**QUESTIONS TO ANSWER**
1. Does each statement agree with the 29Rooms article? Answer yes or no for each and quote the article's deciding words. (a) The event drew visitors from 45 states and 13 countries. (b) This was the first time Refinery29 staged 29Rooms. (c) This year's theme was "Turn It Into Art."
2. Carry on the 29Rooms article from the point where it stops.

Refinery29’s sold-out event produced experiences centered on art and activism that went well beyond branding.
As New York Fashion Week comes to a close, we look back on one of the hottest tickets in town this season. Refinery29’s 29Rooms had over 20,000 visitors from 45 states and 13 countries—a testament to the far-reaching appeal of the lifestyle media outlet.
In its third iteration, Refinery29 brought together a curated selection of independent artists and musicians, brands, and a handful of celebrities who collaborated to create 29 unique installations within a Williamsburg warehouse. The space was a funhouse of color and distraction, like a whimsical Instagram wonderland. Beyond that surface layer, it was an experience with substance, symbolism, and in-your-face activism.
Creative director Albie Alexander Hueston said this year’s “Turn It Into Art” theme “celebrates the transformative power of creativity in its ability to lift spirits, shift perception, and drive change. From controversial issues like gender bathroom laws to riding a carousel with unicorns, 29Rooms 2017 is our most thought-provoking and joyful experience yet.”

**RECORDED DATA**
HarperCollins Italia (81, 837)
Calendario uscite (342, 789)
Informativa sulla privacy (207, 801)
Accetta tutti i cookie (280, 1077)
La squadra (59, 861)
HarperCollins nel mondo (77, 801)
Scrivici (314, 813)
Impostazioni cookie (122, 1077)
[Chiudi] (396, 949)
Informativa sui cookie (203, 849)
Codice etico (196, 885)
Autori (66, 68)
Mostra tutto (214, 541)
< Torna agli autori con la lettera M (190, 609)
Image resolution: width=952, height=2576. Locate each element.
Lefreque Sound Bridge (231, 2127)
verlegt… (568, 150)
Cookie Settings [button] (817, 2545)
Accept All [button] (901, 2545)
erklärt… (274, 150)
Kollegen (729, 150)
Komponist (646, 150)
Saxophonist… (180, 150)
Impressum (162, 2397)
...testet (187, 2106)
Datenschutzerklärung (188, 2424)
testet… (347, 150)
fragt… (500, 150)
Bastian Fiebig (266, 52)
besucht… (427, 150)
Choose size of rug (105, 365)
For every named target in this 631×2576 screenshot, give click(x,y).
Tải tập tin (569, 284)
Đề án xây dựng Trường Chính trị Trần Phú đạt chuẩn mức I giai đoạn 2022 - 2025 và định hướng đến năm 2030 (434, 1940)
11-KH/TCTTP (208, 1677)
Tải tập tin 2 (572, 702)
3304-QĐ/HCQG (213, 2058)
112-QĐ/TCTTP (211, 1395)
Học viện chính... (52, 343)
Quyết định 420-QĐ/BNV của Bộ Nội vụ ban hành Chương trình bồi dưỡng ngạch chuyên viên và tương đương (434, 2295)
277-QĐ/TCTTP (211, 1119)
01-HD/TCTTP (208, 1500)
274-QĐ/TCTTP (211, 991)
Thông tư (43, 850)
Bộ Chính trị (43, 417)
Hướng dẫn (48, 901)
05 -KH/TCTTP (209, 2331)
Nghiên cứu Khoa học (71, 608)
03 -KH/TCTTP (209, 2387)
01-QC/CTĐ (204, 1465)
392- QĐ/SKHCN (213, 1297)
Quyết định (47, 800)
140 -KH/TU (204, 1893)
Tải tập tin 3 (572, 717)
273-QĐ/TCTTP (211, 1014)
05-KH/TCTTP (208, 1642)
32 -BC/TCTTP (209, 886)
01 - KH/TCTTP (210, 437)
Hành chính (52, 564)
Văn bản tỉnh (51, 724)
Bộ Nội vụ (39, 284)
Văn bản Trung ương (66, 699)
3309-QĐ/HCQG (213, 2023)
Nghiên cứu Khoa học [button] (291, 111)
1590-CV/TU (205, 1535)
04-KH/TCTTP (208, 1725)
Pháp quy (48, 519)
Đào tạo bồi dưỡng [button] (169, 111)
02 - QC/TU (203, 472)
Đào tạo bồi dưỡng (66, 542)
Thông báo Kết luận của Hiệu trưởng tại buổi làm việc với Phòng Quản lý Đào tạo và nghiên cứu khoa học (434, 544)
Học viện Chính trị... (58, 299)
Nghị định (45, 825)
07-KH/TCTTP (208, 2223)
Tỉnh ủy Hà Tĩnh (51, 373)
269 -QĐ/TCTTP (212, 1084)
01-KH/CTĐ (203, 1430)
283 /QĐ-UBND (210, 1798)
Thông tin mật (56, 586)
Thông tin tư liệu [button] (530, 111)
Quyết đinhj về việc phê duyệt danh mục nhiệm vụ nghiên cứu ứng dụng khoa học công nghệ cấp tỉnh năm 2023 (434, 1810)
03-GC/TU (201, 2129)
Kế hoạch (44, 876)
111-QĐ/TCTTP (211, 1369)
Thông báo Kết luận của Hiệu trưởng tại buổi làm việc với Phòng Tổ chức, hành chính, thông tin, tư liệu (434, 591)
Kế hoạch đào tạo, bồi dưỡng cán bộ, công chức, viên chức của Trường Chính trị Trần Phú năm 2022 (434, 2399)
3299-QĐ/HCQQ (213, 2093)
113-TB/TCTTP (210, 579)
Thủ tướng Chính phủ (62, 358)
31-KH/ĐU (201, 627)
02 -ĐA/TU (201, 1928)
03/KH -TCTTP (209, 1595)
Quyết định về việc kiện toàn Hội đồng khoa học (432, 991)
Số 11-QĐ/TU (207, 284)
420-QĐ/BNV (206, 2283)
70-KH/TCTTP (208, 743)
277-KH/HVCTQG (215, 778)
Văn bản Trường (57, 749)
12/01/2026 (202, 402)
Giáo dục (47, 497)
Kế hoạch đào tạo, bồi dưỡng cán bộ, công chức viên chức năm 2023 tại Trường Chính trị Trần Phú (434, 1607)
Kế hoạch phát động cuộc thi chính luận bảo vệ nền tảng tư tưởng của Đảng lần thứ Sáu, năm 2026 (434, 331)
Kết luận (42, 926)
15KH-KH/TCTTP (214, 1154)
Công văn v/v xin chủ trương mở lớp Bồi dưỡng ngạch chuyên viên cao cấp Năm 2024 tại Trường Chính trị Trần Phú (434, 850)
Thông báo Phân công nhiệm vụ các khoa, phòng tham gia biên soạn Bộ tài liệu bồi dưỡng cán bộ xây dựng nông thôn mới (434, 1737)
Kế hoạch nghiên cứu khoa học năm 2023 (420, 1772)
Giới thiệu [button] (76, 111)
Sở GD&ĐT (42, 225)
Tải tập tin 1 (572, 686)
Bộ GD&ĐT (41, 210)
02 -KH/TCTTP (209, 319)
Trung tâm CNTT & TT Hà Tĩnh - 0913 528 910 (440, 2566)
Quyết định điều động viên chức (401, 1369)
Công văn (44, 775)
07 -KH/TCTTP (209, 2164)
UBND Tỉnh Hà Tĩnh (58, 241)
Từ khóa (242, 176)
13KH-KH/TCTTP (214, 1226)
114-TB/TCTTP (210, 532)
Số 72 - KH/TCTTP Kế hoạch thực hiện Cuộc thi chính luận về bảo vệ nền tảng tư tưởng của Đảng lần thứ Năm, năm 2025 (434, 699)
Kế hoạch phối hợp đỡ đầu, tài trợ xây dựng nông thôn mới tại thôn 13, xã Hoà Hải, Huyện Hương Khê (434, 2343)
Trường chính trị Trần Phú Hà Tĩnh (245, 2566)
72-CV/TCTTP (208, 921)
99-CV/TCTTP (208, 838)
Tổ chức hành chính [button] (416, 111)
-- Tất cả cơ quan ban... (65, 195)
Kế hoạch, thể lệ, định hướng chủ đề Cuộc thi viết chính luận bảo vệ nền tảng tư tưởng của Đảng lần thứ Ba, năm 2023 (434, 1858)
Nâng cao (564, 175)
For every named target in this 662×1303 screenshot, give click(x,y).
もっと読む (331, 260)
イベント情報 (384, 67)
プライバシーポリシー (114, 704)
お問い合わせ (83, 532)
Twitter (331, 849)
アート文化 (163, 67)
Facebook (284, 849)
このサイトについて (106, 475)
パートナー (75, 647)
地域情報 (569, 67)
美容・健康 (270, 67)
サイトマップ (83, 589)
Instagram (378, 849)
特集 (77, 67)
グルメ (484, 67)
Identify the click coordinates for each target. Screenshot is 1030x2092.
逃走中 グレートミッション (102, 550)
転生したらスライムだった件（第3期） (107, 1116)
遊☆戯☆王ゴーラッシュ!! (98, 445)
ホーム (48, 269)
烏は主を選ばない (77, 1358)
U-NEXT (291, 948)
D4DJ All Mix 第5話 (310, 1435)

**ANSWERS TO THIS EXERCISE**
1.
(a) Yes: "29Rooms had over 20,000 visitors from 45 states and 13 countries"
(b) No: "In its third iteration"
(c) Yes: "this year’s “Turn It Into Art” theme"

2.
29Rooms tapped into the ways that art and social issues are intertwined, and—if the crowds are anything to go by—people are interested in engaging with this conversation. Below, we highlight five of the 29 rooms that explored feminism, self-acceptance, and other culturally relevant issues head-on.
Room 3: Erotica in Bloom
At the entrance of 29Rooms, ‘Erotica in Bloom’ hangs like picture of floral decadence. Upon closer inspection, this swirling world of oversized blooms reveals these flowers as symbols of female fertility. In collaboration with Maisie Cousins, a photographer known for her provocative use of nature as expressions of sensuality, this modern garden of (She)-den invites you in with playful giggles and whispers coming from behind the petals. Short videos are hidden deeper inside the buds, with beautiful imagery celebrating the female body, sexuality and nature. A sweet clean fragrance, like fresh picked wild flowers, lingers in the air, subtly persuading your senses to drift into this dreamscape.
Room 11: The Future Is Female
We’ve all had those days where we would just love to put on some gloves and take it out on a punching bag. Artist Jen Mussari and drummer Madame Gandhi capitalized on the sport’s current popularity, producing the ultimate creative expression: turning that aggressive energy into music. Hitting one of the punching bags inside this installation activates sounds. Both the bags and the gloves have painted lyrics like “The future is made of what we do each day” and “Fight for the future” to set the tone. The more you punch, the more music you make. The installation celebrates inner and outer strength and the power that can come from them.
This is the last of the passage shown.